The fast-approaching suspension of SNAP funds to 40 million Americans has spurred a flurry of state level responses. South Carolina is activating an emergency fund that will use existing distribution outlets to get food to people. In Rhode Island the governor is allocating special TANF funding to help families and extending emergency funding to the RI Community Food Bank. And Democratic officials in 25 states are suing the federal government over the suspension SNAP benefits.
(It’d be great if WV could sign onto that lawsuit, as one of the poorest states in the union and in desperate need of these funds to feed people, but the state government sold its soul to President Grievance years ago in the hope it would somehow personally benefit them at the expense of the people who pay their salaries.)
Here in WV our useless failure of a Republican governor, Patrick Morrisey, threw up his hands and said that there’s no money in the state coffers to help, oh well, what can you do?
Please keep in mind that there are 280,000 West Virginians on SNAP.
Well there must have been some push back because late on Tuesday, Morrisey announced his new plan to help:

I don’t know how much time was spent on this idea, but I can guess that there was very little thought put into it. Just off the top of my head, here are the problems with this idea:
–State funding will only be provided on an ongoing basis, as matches. It could take weeks or months to get all of the matching funds.
–There literally is no promise to actually match the funds. It says that the state “can” match them up to $13 million. It does not say that it will do so.

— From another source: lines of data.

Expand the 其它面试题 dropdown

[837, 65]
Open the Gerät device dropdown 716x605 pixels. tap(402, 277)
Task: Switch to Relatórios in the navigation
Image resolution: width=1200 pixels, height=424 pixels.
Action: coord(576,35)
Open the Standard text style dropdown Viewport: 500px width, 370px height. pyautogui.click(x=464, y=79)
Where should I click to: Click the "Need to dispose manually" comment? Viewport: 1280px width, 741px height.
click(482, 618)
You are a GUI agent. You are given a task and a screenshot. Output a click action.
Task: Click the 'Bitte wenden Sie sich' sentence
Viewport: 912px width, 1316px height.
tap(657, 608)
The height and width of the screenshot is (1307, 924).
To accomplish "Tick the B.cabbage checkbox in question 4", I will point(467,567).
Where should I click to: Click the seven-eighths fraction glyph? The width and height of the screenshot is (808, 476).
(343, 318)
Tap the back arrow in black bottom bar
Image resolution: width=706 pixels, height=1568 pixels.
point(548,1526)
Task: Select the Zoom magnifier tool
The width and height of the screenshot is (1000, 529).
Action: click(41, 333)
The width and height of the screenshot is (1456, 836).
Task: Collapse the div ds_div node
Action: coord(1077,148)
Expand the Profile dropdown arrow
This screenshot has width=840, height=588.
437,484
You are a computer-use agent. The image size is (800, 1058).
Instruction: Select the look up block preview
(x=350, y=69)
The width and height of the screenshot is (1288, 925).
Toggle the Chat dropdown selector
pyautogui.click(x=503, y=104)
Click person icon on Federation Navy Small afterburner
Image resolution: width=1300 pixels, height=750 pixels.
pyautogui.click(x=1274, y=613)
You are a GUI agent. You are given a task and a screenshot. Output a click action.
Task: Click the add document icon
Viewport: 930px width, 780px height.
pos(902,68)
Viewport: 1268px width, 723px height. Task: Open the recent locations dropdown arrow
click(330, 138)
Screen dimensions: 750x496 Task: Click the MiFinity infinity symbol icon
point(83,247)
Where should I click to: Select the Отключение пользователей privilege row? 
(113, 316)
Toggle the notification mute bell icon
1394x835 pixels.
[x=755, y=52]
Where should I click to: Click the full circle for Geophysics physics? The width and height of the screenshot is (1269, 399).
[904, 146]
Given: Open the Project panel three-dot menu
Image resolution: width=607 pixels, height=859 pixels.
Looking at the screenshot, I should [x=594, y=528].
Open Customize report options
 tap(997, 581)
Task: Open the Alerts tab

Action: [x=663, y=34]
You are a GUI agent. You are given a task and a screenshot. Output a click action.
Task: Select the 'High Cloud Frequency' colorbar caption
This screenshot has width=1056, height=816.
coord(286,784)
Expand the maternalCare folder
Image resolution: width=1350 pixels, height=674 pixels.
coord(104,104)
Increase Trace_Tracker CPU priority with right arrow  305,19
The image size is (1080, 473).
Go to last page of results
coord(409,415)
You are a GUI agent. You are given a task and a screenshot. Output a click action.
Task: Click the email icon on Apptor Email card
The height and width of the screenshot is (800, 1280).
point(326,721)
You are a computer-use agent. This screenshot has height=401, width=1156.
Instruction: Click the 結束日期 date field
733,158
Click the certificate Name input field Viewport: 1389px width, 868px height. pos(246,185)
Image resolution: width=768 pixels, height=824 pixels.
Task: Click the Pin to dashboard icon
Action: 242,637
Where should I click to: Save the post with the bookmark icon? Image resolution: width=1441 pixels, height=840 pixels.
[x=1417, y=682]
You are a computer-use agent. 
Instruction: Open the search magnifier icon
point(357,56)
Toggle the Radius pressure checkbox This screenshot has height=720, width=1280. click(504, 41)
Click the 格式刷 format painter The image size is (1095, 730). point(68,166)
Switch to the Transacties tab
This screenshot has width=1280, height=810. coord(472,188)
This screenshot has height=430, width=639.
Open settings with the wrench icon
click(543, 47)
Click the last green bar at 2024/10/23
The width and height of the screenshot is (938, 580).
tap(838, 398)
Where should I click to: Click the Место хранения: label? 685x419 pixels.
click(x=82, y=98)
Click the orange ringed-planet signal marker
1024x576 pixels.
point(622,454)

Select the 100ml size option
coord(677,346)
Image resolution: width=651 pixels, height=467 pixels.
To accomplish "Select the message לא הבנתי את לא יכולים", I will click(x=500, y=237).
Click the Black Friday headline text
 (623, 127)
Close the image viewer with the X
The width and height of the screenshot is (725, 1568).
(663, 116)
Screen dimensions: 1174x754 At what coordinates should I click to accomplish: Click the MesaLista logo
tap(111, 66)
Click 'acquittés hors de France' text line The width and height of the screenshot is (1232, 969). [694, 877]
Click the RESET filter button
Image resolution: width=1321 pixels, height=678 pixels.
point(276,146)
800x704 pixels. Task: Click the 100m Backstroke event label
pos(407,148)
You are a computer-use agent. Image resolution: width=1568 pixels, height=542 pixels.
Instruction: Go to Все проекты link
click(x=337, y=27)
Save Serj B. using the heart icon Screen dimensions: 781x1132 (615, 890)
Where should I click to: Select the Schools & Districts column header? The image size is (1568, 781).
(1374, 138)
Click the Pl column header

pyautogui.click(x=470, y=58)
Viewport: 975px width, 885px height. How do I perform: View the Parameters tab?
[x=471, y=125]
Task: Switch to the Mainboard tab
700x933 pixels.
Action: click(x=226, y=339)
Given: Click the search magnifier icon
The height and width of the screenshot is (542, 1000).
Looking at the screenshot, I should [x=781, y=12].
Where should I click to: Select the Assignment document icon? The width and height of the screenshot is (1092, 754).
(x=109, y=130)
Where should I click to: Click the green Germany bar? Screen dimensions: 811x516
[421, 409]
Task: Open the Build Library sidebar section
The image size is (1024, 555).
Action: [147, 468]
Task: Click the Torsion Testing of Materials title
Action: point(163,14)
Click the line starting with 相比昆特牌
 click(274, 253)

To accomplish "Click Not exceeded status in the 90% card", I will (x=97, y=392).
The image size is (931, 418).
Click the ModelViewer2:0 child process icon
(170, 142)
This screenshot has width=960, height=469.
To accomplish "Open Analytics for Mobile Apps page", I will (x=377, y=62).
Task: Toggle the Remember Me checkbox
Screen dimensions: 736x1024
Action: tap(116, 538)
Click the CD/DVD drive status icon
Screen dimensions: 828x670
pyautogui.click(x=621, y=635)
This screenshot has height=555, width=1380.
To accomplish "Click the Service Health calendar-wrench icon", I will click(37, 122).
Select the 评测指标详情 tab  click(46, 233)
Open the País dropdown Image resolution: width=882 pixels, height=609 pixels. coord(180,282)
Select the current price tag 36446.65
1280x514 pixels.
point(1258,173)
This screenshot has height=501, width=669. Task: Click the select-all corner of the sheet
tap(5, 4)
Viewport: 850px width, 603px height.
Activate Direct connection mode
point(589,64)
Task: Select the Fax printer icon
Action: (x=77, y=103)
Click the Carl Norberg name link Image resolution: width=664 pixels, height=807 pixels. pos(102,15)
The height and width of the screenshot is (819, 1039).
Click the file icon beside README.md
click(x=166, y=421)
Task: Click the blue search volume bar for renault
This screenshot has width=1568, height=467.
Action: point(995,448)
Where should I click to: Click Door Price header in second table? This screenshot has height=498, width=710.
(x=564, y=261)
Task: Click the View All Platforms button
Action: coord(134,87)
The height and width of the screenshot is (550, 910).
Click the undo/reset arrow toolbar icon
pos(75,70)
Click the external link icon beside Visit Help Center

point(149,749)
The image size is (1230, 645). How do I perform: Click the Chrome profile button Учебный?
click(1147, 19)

–One of the charities only operates in a handful of WV counties—the rest of the state is out of luck.
–That same charity feeds people in WV, OH, and KY. Why are WV tax dollars going to be sent to KY and OH? How is that responsible behavior by the governor?
–The other charity doesn’t have a scheduled visit from its mobile pantry for my county until November 17. WTF?
This is an amateur response to a serious problem here in WV. It’s glib, stupid, and useless.
There are lots of food banks in WV. The governor has known since at least March that a government shutdown was coming and that there was a possibility that SNAP funds would be cut off. A competent governor would have updated—or created—a plan that serves every county. It would have ID’d the biggest food banks in each part of the state. It would have set up emergency funding that food banks could have tapped into.
Instead we have this pointless clusterfuck where only part of the state will get expedited help, WV tax monies appear to going to OH and KY as part of this half-assed plan, and the onus for the entire amount to be spent is on the people of WV—THOUSANDS OF WHOM ARE LOSING THEIR SNAP ASSISTANCE—stepping up and immediately donating $13 million to these 2 inadequate distribution systems.
There is only one solution going forward: don’t put Republicans in charge of anything. Don’t do it.